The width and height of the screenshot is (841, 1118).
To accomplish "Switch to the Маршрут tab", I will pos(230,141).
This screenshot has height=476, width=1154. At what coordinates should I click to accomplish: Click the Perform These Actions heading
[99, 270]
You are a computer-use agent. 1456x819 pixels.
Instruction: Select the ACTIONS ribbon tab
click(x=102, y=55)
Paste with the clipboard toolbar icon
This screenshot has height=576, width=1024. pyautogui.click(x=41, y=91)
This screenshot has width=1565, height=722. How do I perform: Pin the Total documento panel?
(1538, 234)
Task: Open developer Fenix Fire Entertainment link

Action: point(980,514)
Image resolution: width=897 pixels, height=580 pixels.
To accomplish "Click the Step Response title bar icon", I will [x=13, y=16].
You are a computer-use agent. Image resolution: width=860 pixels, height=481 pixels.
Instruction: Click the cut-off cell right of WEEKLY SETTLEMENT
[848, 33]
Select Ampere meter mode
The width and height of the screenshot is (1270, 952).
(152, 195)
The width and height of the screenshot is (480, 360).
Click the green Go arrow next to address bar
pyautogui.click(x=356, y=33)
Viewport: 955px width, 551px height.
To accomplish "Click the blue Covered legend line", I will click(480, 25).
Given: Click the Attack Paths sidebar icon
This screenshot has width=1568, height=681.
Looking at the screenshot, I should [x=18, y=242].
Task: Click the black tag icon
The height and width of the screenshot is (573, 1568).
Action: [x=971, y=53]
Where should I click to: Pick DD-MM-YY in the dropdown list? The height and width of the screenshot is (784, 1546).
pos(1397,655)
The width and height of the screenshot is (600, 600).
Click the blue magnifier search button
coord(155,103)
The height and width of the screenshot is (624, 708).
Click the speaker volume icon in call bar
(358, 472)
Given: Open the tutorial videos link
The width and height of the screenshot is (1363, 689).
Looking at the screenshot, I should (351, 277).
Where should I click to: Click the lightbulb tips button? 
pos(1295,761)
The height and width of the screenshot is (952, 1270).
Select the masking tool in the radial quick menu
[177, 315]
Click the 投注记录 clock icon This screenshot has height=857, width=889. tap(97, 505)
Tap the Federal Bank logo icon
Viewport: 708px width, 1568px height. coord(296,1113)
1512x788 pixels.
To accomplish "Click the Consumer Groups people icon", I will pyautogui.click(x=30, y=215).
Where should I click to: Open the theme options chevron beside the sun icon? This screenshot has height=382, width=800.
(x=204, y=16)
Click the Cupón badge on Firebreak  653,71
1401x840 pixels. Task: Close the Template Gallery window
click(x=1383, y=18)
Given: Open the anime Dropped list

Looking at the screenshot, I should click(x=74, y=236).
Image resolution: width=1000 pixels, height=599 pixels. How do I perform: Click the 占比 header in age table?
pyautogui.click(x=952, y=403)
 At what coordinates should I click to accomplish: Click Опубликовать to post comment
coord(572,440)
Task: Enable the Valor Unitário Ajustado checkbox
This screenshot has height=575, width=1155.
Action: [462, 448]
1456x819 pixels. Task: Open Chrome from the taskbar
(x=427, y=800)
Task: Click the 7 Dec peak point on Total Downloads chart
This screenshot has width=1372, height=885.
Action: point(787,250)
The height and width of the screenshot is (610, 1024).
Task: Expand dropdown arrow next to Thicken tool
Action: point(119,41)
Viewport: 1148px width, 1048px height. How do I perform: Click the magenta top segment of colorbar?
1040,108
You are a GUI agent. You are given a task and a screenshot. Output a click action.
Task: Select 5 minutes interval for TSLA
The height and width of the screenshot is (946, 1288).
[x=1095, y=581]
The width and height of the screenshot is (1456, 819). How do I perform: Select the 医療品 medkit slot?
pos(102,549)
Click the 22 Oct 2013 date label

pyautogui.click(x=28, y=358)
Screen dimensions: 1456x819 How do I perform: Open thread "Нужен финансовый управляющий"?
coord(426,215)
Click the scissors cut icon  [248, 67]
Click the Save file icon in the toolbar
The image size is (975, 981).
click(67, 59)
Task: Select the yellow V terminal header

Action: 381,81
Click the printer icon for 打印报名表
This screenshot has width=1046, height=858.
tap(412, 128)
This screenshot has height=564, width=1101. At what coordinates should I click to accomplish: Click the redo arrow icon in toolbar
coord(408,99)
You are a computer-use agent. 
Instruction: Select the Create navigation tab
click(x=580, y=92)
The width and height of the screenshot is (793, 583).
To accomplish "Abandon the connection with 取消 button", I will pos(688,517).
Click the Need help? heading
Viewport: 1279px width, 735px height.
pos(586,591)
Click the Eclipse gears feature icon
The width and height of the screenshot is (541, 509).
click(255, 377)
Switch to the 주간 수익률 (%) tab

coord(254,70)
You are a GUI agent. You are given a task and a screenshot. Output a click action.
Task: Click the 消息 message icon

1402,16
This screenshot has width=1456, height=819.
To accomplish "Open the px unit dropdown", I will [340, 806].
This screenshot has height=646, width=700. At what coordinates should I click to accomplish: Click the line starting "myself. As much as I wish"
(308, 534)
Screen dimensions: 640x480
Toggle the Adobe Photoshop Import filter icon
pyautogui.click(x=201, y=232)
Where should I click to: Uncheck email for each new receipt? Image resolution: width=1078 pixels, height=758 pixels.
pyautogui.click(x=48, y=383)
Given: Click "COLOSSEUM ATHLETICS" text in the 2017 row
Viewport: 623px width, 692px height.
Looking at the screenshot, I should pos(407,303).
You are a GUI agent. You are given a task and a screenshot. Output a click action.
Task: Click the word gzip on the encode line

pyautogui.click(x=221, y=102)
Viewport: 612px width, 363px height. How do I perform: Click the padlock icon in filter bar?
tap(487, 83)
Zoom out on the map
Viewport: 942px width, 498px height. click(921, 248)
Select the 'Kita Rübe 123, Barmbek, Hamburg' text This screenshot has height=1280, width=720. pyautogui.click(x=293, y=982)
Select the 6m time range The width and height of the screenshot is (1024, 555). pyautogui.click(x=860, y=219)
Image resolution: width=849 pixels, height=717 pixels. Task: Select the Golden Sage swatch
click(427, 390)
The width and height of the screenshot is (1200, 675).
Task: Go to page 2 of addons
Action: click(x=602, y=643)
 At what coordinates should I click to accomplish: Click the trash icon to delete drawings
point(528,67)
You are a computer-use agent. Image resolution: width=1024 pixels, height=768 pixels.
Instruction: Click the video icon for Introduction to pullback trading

AIM: Reproduce the entire listing above verbatim, keeping every line unchanged and in its original order.

THE RESULT:
The width and height of the screenshot is (841, 1118).
To accomplish "Switch to the Маршрут tab", I will pos(230,141).
This screenshot has height=476, width=1154. At what coordinates should I click to accomplish: Click the Perform These Actions heading
[99, 270]
You are a computer-use agent. 1456x819 pixels.
Instruction: Select the ACTIONS ribbon tab
click(x=102, y=55)
Paste with the clipboard toolbar icon
This screenshot has height=576, width=1024. pyautogui.click(x=41, y=91)
This screenshot has width=1565, height=722. How do I perform: Pin the Total documento panel?
(1538, 234)
Task: Open developer Fenix Fire Entertainment link

Action: point(980,514)
Image resolution: width=897 pixels, height=580 pixels.
To accomplish "Click the Step Response title bar icon", I will [x=13, y=16].
You are a computer-use agent. Image resolution: width=860 pixels, height=481 pixels.
Instruction: Click the cut-off cell right of WEEKLY SETTLEMENT
[848, 33]
Select Ampere meter mode
The width and height of the screenshot is (1270, 952).
(152, 195)
The width and height of the screenshot is (480, 360).
Click the green Go arrow next to address bar
pyautogui.click(x=356, y=33)
Viewport: 955px width, 551px height.
To accomplish "Click the blue Covered legend line", I will click(480, 25).
Given: Click the Attack Paths sidebar icon
This screenshot has width=1568, height=681.
Looking at the screenshot, I should [x=18, y=242].
Task: Click the black tag icon
The height and width of the screenshot is (573, 1568).
Action: [x=971, y=53]
Where should I click to: Pick DD-MM-YY in the dropdown list? The height and width of the screenshot is (784, 1546).
pos(1397,655)
The width and height of the screenshot is (600, 600).
Click the blue magnifier search button
coord(155,103)
The height and width of the screenshot is (624, 708).
Click the speaker volume icon in call bar
(358, 472)
Given: Open the tutorial videos link
The width and height of the screenshot is (1363, 689).
Looking at the screenshot, I should (351, 277).
Where should I click to: Click the lightbulb tips button? 
pos(1295,761)
The height and width of the screenshot is (952, 1270).
Select the masking tool in the radial quick menu
[177, 315]
Click the 投注记录 clock icon This screenshot has height=857, width=889. tap(97, 505)
Tap the Federal Bank logo icon
Viewport: 708px width, 1568px height. coord(296,1113)
1512x788 pixels.
To accomplish "Click the Consumer Groups people icon", I will pyautogui.click(x=30, y=215).
Where should I click to: Open the theme options chevron beside the sun icon? This screenshot has height=382, width=800.
(x=204, y=16)
Click the Cupón badge on Firebreak  653,71
1401x840 pixels. Task: Close the Template Gallery window
click(x=1383, y=18)
Given: Open the anime Dropped list

Looking at the screenshot, I should click(x=74, y=236).
Image resolution: width=1000 pixels, height=599 pixels. How do I perform: Click the 占比 header in age table?
pyautogui.click(x=952, y=403)
 At what coordinates should I click to accomplish: Click Опубликовать to post comment
coord(572,440)
Task: Enable the Valor Unitário Ajustado checkbox
This screenshot has height=575, width=1155.
Action: [462, 448]
1456x819 pixels. Task: Open Chrome from the taskbar
(x=427, y=800)
Task: Click the 7 Dec peak point on Total Downloads chart
This screenshot has width=1372, height=885.
Action: point(787,250)
The height and width of the screenshot is (610, 1024).
Task: Expand dropdown arrow next to Thicken tool
Action: point(119,41)
Viewport: 1148px width, 1048px height. How do I perform: Click the magenta top segment of colorbar?
1040,108
You are a GUI agent. You are given a task and a screenshot. Output a click action.
Task: Select 5 minutes interval for TSLA
The height and width of the screenshot is (946, 1288).
[x=1095, y=581]
The width and height of the screenshot is (1456, 819). How do I perform: Select the 医療品 medkit slot?
pos(102,549)
Click the 22 Oct 2013 date label

pyautogui.click(x=28, y=358)
Screen dimensions: 1456x819 How do I perform: Open thread "Нужен финансовый управляющий"?
coord(426,215)
Click the scissors cut icon  [248, 67]
Click the Save file icon in the toolbar
The image size is (975, 981).
click(67, 59)
Task: Select the yellow V terminal header

Action: 381,81
Click the printer icon for 打印报名表
This screenshot has width=1046, height=858.
tap(412, 128)
This screenshot has height=564, width=1101. At what coordinates should I click to accomplish: Click the redo arrow icon in toolbar
coord(408,99)
You are a computer-use agent. 
Instruction: Select the Create navigation tab
click(x=580, y=92)
The width and height of the screenshot is (793, 583).
To accomplish "Abandon the connection with 取消 button", I will pos(688,517).
Click the Need help? heading
Viewport: 1279px width, 735px height.
pos(586,591)
Click the Eclipse gears feature icon
The width and height of the screenshot is (541, 509).
click(255, 377)
Switch to the 주간 수익률 (%) tab

coord(254,70)
You are a GUI agent. You are given a task and a screenshot. Output a click action.
Task: Click the 消息 message icon

1402,16
This screenshot has width=1456, height=819.
To accomplish "Open the px unit dropdown", I will [340, 806].
This screenshot has height=646, width=700. At what coordinates should I click to accomplish: Click the line starting "myself. As much as I wish"
(308, 534)
Screen dimensions: 640x480
Toggle the Adobe Photoshop Import filter icon
pyautogui.click(x=201, y=232)
Where should I click to: Uncheck email for each new receipt? Image resolution: width=1078 pixels, height=758 pixels.
pyautogui.click(x=48, y=383)
Given: Click "COLOSSEUM ATHLETICS" text in the 2017 row
Viewport: 623px width, 692px height.
Looking at the screenshot, I should pos(407,303).
You are a GUI agent. You are given a task and a screenshot. Output a click action.
Task: Click the word gzip on the encode line

pyautogui.click(x=221, y=102)
Viewport: 612px width, 363px height. How do I perform: Click the padlock icon in filter bar?
tap(487, 83)
Zoom out on the map
Viewport: 942px width, 498px height. click(921, 248)
Select the 'Kita Rübe 123, Barmbek, Hamburg' text This screenshot has height=1280, width=720. pyautogui.click(x=293, y=982)
Select the 6m time range The width and height of the screenshot is (1024, 555). pyautogui.click(x=860, y=219)
Image resolution: width=849 pixels, height=717 pixels. Task: Select the Golden Sage swatch
click(427, 390)
The width and height of the screenshot is (1200, 675).
Task: Go to page 2 of addons
Action: click(x=602, y=643)
 At what coordinates should I click to accomplish: Click the trash icon to delete drawings
point(528,67)
You are a computer-use agent. Image resolution: width=1024 pixels, height=768 pixels.
Instruction: Click the video icon for Introduction to pullback trading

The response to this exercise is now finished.